YOUR OBJECTIVE
Determine the number of lines in these entries that hold the word "accomplish". Give the number and nothing more.

=== SUPPLIED MATERIAL ===

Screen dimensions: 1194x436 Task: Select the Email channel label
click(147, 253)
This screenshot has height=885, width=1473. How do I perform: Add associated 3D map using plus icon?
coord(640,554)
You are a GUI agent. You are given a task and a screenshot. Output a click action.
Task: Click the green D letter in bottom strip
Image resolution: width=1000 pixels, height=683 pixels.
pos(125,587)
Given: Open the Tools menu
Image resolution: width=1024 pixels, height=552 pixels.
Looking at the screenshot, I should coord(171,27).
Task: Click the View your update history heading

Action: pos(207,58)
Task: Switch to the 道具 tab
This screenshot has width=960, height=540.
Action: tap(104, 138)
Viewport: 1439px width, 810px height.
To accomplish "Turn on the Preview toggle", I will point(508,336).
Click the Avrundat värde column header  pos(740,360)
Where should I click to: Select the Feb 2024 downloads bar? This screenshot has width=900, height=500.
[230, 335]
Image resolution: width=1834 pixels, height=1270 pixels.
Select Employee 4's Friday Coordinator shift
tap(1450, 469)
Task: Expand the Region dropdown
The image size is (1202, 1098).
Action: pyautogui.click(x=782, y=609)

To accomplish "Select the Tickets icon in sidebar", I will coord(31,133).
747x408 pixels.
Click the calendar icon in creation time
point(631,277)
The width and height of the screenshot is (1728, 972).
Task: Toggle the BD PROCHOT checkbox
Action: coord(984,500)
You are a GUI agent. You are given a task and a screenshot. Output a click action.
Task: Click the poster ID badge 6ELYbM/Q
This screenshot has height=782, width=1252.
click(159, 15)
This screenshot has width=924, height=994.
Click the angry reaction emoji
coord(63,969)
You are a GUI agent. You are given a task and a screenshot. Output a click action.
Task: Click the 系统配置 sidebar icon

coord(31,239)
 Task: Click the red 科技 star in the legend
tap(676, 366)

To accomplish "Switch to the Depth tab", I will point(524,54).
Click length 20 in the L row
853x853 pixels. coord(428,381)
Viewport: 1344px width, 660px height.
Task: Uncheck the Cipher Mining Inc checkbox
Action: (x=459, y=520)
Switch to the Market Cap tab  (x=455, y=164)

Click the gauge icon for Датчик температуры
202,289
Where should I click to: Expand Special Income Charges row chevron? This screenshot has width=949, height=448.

===

RESULT OF THE TASK
3